SPIRIT-PRO Extension Adds 16 Items to Existing SPIRIT 2013

Inclusion of 16 items specific to patient-reported outcomes (PROs) can improve the quality of PRO data. The SPIRIT-PRO Extension has added 16 items to the existing SPIRIT 2013 items, including the statement of specific hypotheses and mentioning whether more than 1 language was used during the trial, according to an international project published in JAMA.¹

Clinical trial protocols do not contain the same information regarding PROs, like health-related quality of life or symptoms, which has been recognized as a necessity to inform clinical decision making and pharmaceutical labeling claims.

The goal of SPIRIT-PRO Extension was to develop an evidence-based extension of the SPIRIT 2013 statement by identifying additional PRO items for the inclusion of clinical trial protocols and to elaborate on the existing SPIRIT 2013 statement. A review of PRO-specific protocol was also conducted.
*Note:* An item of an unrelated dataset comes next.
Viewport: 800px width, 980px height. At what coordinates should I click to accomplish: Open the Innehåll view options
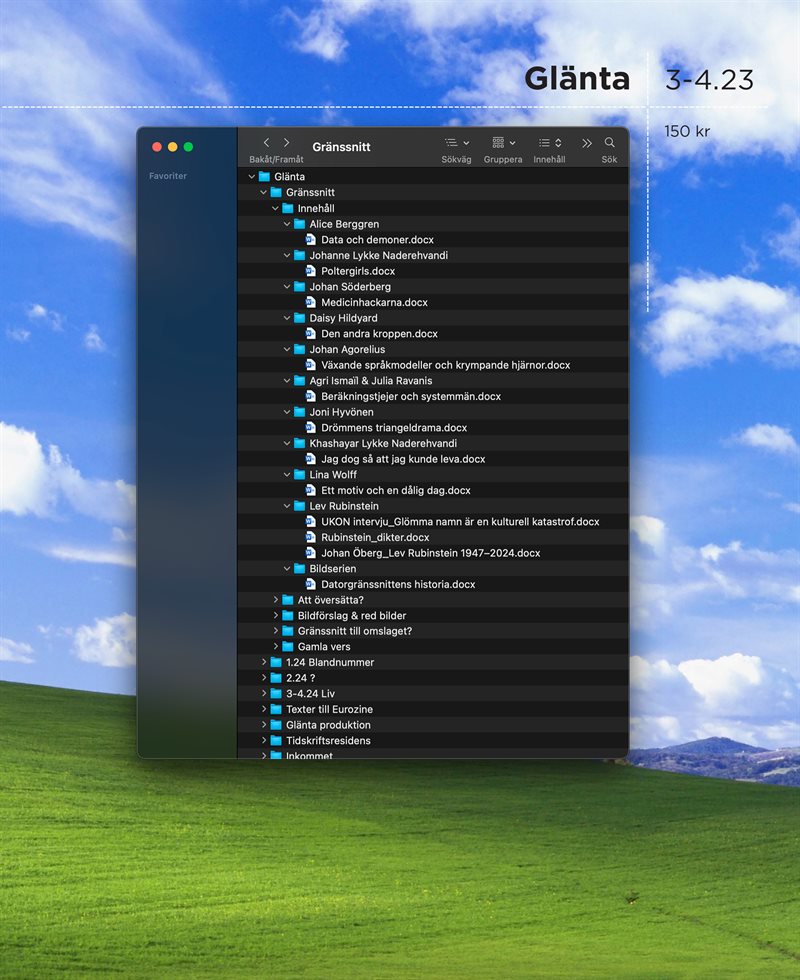pyautogui.click(x=549, y=143)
The SPIRIT-PRO Extension attendees followed the Enhancing Quality and Transparency of Health Research (EQUATOR) Network’s model to guideline development, including an international stakeholder survey of clinical trial research personnel, health economists, health advocates, and other types of researchers.
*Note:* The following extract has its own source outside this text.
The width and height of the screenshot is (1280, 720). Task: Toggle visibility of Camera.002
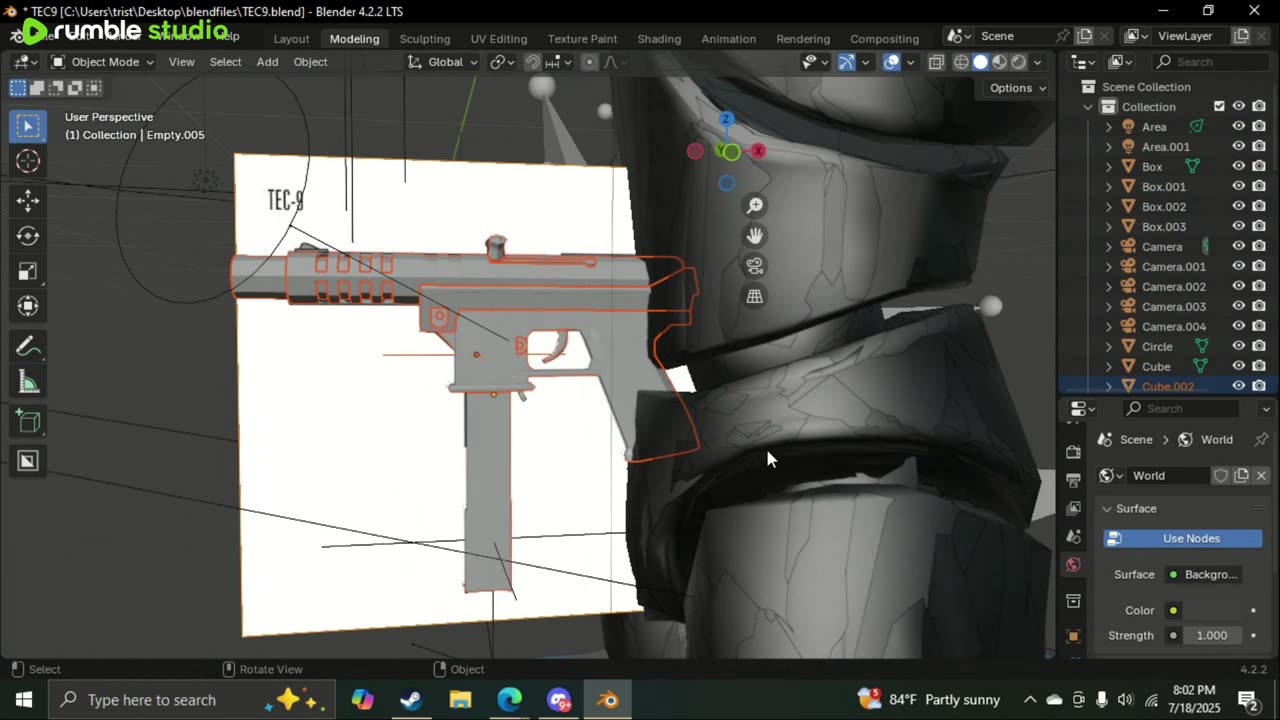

A total of 30 individuals were invited to the consensus meeting held on May 2017. The consensus meeting participants were informed of a previous Delphi exercise and its results. Overall, 137 national experts in PROs participated in the Delphi exercise to create a list of 56 candidate items that were rated in a survey.
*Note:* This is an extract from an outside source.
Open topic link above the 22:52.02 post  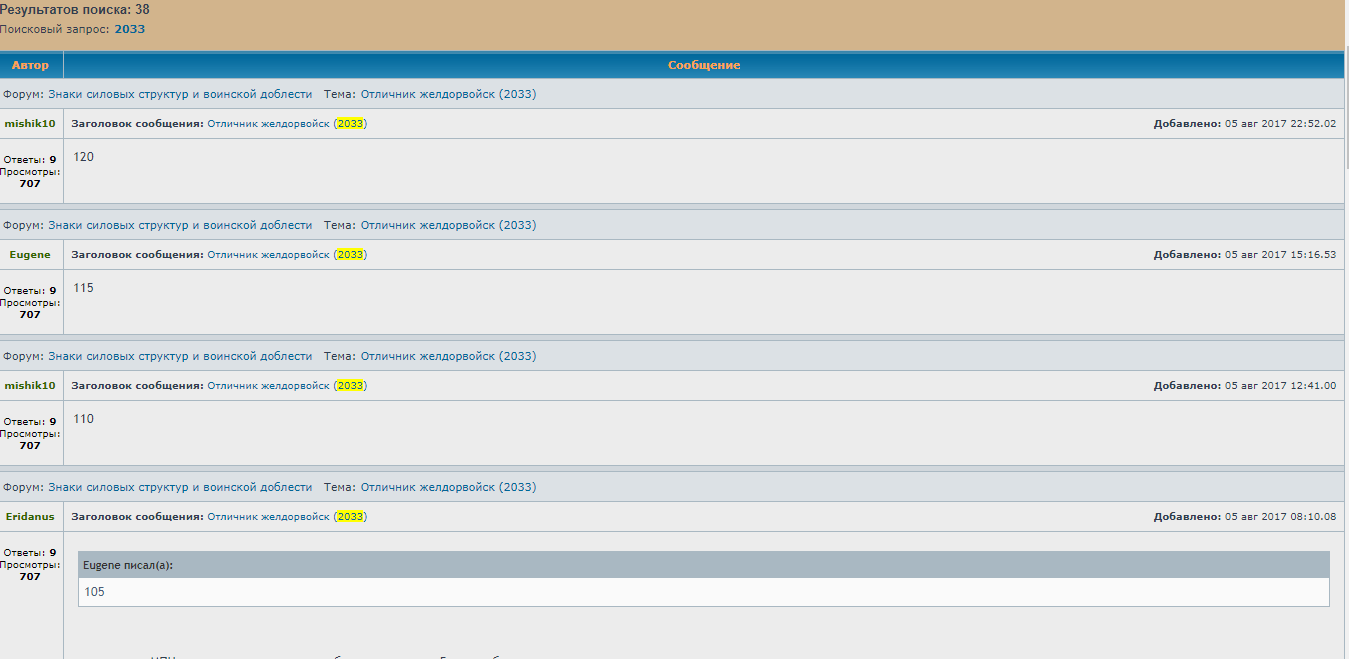tap(448, 94)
During the SPIRIT-PRO Consensus meeting, 16 items were addressed. 5 elaborations were done to existing SPIRIT 2013 items to address PROs while 11 new extensions were added to existing guidance. Some of the added items include:

• SPIRIT-5a-PRO Elaboration: Specify the individual(s) responsible for the PRO content of the trial protocol.
• SPIRIT-6a-PRO Extension: Describe the PRO-specific research question and rationale for PRO assessment and summarize PRO findings in relevant studies.
• SPIRIT-10-PRO Extension: Specify any PRO-specific eligibility criteria (eg, language/reading requirements or prerandomization22 completion of PRO). If PROs will not be collected from the entire study sample, provide a rationale and describe the method for obtaining the PRO subsample.
• SPIRIT-18a(iv)-PRO Extension: When the trial context requires someone other than a trial participant to answer on his or behalf (a proxy-reported outcome), state and justify the use of a proxy respondent. Provide or cite evidence of the validity of proxy assessment if available.

Researchers believe that these recommendations among otherse will ensure the patient’s voice is heard throughout the study and in clinical decision making.

“The SPIRIT-PRO guidelines provide recommendations for items that should be addressed and included in clinical trial protocols in which PROs are a primary or key secondary outcome,” the authors concluded. “Improved design of trials including PROs could help ensure high-quality data that may inform patient-centered care.”

In an accompanying editorial,² authors explain that determining appropriate PROs has changed with new technology, but while the industry agrees PROs are important in the transition to a value-based healthcare system, "the potential of this vision has not been fully realized." The guidance offered by SPIRIT-PRO will enable a more uniform approach toward collecting and reporting on PRO data, which can help overcome barriers that have slowed the adoption of patient-centered tools at the point of care and reporting PROs.

"For now, PROs are essential as important outcome measures that matter to patients and will need to be incorporated in a systematic and standardized way in clinical trial protocols," the authors wrote in the editorial.

References

1. Calvert M, Kyte D, Mercieca-Bebber R, et al. Guidelines for inclusion of patient-reported outcomes in clinical trial protocols: the SPIRIT-PRO Extension. JAMA. 2018;319(5):483-494. doi:10.1001/jama.2017.21903.

2. Mehran R, Baber U, Dangas G. Guidelines for patient-reported outcomes in clinical trial protocols. JAMA. 2018;319(5):450-451. doi:10.1001/jama.2017.21541.